公益社団法人日本産科婦人科学会
理事長 加藤 聖子
日本産科婦人科学会の会員の皆様におかれましては日々ご健勝でご活躍のこととお慶び申し上げます。
2023(令和5)年6月24日の定時社員総会後に発足した新執行部において第6代理事長を拝命いたしました加藤聖子です。本会は2005(平成17)年から理事長制となり、初代武谷雄二先生、第2代吉村泰典先生、第3代小西郁生先生、第4代藤井知行先生、第5代木村正先生のもと大きな発展を遂げてまいりました。会員の皆様とともに「産科学及び婦人科学の進歩・発展を図りもって人類・社会の福祉に貢献する」と言う本会がかかげる目標に向かい2年間の任期を精一杯努める所存です。
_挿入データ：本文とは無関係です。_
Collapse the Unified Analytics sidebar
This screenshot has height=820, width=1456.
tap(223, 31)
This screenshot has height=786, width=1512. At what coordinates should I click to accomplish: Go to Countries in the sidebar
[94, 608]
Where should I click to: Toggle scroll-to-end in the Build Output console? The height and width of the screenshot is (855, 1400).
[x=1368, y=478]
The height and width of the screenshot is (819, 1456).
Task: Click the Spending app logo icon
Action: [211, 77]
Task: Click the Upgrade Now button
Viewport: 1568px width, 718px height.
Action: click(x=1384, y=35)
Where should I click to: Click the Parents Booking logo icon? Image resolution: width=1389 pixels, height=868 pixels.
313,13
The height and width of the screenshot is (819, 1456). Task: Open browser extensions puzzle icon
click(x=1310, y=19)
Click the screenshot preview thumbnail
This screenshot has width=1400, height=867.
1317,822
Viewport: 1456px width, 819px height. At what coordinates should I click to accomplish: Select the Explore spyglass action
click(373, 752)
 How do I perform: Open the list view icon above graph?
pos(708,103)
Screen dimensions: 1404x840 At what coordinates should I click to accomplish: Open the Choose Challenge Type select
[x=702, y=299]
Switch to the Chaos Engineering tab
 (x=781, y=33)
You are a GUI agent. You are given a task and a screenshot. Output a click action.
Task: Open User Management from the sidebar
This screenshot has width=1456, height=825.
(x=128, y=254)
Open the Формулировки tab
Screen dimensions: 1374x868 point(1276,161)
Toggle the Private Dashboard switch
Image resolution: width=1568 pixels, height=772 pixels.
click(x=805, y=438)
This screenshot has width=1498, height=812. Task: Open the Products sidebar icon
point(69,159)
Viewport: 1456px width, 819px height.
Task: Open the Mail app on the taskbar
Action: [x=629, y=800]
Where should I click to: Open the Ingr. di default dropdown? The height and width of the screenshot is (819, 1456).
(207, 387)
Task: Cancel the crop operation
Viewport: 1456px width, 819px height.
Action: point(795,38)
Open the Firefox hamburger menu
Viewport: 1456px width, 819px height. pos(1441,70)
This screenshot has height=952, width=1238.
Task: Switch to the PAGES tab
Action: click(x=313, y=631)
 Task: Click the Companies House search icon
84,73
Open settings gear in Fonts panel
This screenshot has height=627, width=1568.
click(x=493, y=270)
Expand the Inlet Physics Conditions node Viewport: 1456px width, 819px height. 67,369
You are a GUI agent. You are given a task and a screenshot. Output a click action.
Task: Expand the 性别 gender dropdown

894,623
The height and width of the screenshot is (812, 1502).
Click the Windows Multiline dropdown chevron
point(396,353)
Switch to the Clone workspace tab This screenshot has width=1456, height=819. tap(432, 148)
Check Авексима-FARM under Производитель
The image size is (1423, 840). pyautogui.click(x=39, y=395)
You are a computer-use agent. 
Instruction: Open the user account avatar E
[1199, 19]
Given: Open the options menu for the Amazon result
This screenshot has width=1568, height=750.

まず、自己紹介をしますと、1986(昭和61)年3月に九州大学医学部を卒業し、九州大学婦人科学産科学教室に入局しました。関連病院での研修後、結婚を機に渡米し、サンディエゴにあるラ・ホヤ癌研究所に3年間勤務しました。帰国後は別府市の九州大学生体防御医学研究所附属病院、福岡市の九州大学病院、東京の順天堂大学勤務を経て2012(平成24)年より九州大学医学研究院生殖病態生理学分野・九州大学病院産科婦人科の教授として勤務しております。日本産科婦人科学会では、常務理事として広報を2年間、編集を8年間担当してきました。編集では、和文機関誌や学会の公式英文雑誌であるJournal of Obstetrics and Gynaecology(JOGR)の編集長(Editor in Chief:EIC)をしてきました。また、アジアオセアニア産婦人科連合(AOFOG)の役員として、アジア各国との国際交流も行ってまいりました。また、木村理事長の下で4年間副理事長として学会運営に携わり、委員会委員長として女性ヘルスケア委員会、旧優生保護法検討委員会を担当しました。2022(令和4)年8月には福岡市で第74回学術講演会を開催いたしました。
さて、産婦人科をめぐる医療現場は医師の地域偏在や産休後の復帰支援、学術的には分子生物学的手法の進歩により、分子標的薬やゲノムの網羅的検索が臨床応用され、個人情報・遺伝子情報への倫理的対応が急務になっています。そしてコロナ感染を始めとする新興感染症への対応という新たな課題も出てきました。また、ポストコロナ時代での学会の国際化のあり方も重要です。社会的には無侵襲的出生前遺伝学的検査(NIPT)・着床前遺伝学的検査(PGT-A/SR、PGT-M)をめぐる問題、中絶、避妊、性暴力、性教育などのセクシュアル・リプロダクティブ・ヘルス/ライツ(SRHR)をめぐる動き、晩婚化・晩産化・少子化への対応など課題が山積しております。これらを総合的に考えるとこれからは「多様性への適応」「連携」がキーワードになると思います。
以上の点を踏まえ、「共生・共同・共創」をモットーに「強く、優しく、頼りになる日本産科婦人科学会」をめざし、アカデミアの団体としてできること・やるべきことを明確化し、他学会・多分野とも連携しながら諸問題に対応できる体制を構築していきます。
具体的な活動目標を示します。
この他にも、新たな課題が生じた場合には、迅速に対応できる体制を作っていきたいと思います。
本学会の運営・活動に対して、皆様のご理解・ご協力を何卒よろしくお願い申し上げます。